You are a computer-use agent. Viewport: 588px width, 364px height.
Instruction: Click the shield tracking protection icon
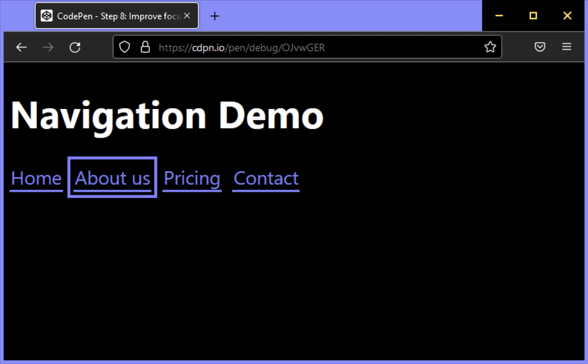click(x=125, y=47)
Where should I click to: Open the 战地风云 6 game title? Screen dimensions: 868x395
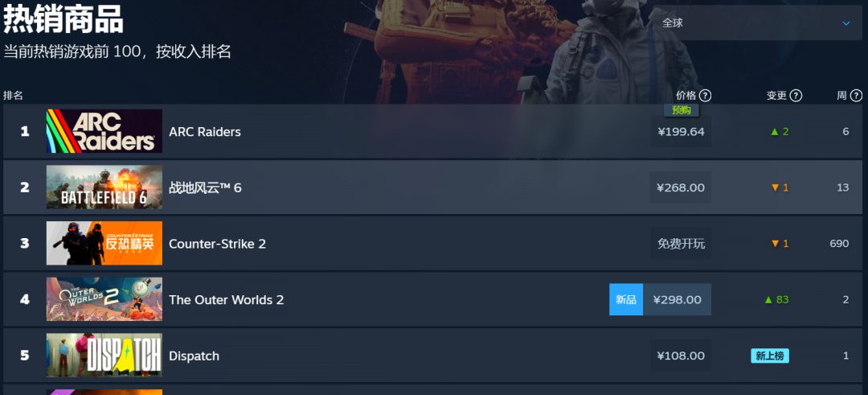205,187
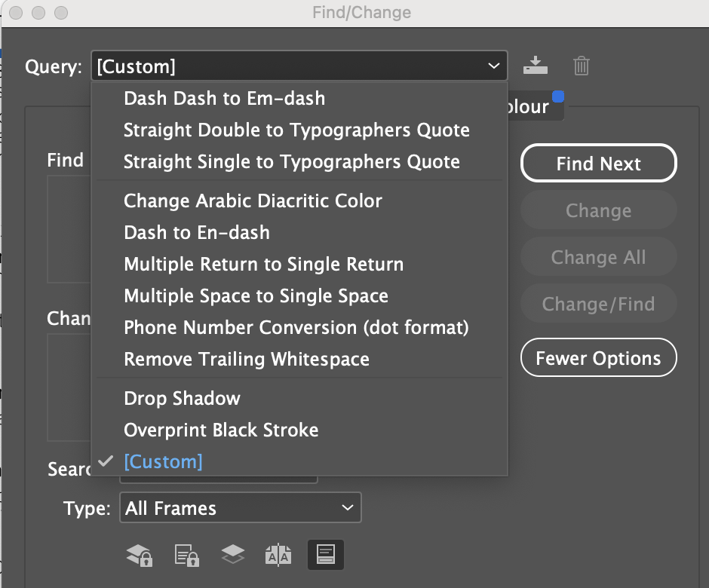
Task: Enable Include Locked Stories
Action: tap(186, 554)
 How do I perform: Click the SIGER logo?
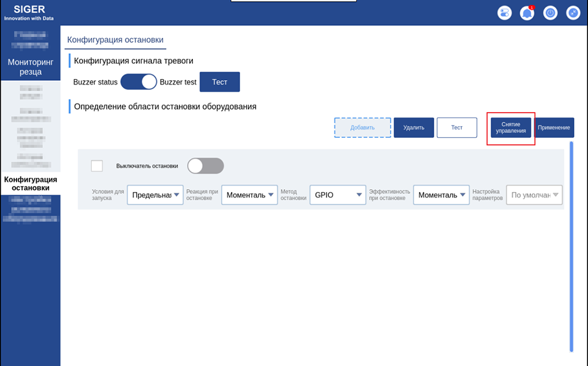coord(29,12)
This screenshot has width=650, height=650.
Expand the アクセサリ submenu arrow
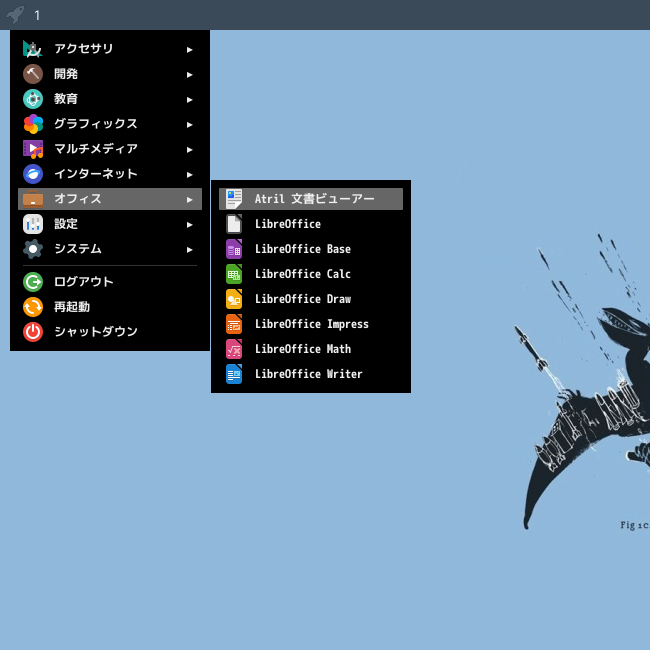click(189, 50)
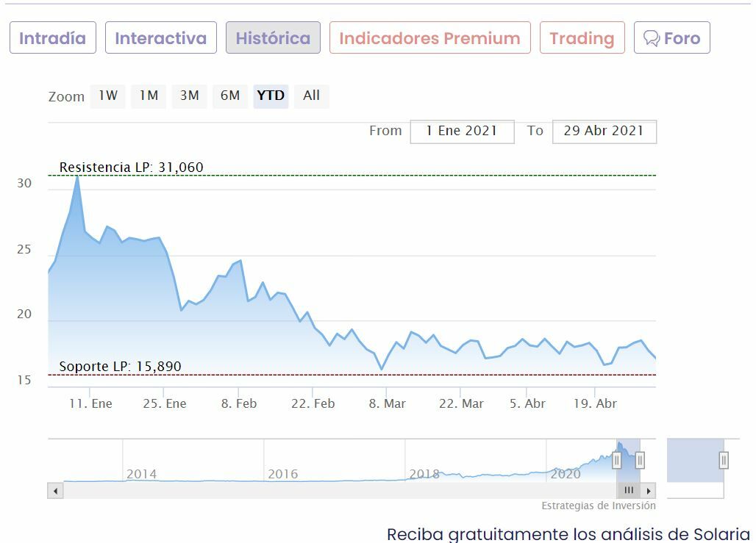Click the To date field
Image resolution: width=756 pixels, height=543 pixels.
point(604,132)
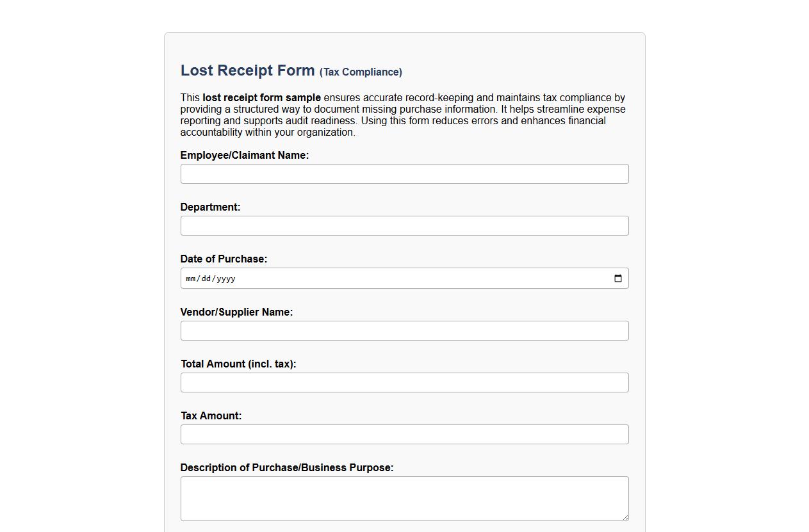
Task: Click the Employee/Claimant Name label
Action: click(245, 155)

+===+

▶ EXERCISE DIRECTIONS:
Since the pictures are not wanted, copy only the text of the records above, exactly.

▶ SOLUTION TO THE PROBLEM:
You are a computer-use agent. Viewport: 588px width, 364px height.
Instruction: Click the shield tracking protection icon
click(x=125, y=47)
Where should I click to: Open the 战地风云 6 game title? Screen dimensions: 868x395
205,187
Task: Enable Include Locked Stories
Action: tap(186, 554)
 How do I perform: Click the SIGER logo?
coord(29,12)
This screenshot has width=650, height=650.
Expand the アクセサリ submenu arrow
click(189, 50)
Click the To date field
Image resolution: width=756 pixels, height=543 pixels.
point(604,132)
Task: Click the Employee/Claimant Name label
Action: click(245, 155)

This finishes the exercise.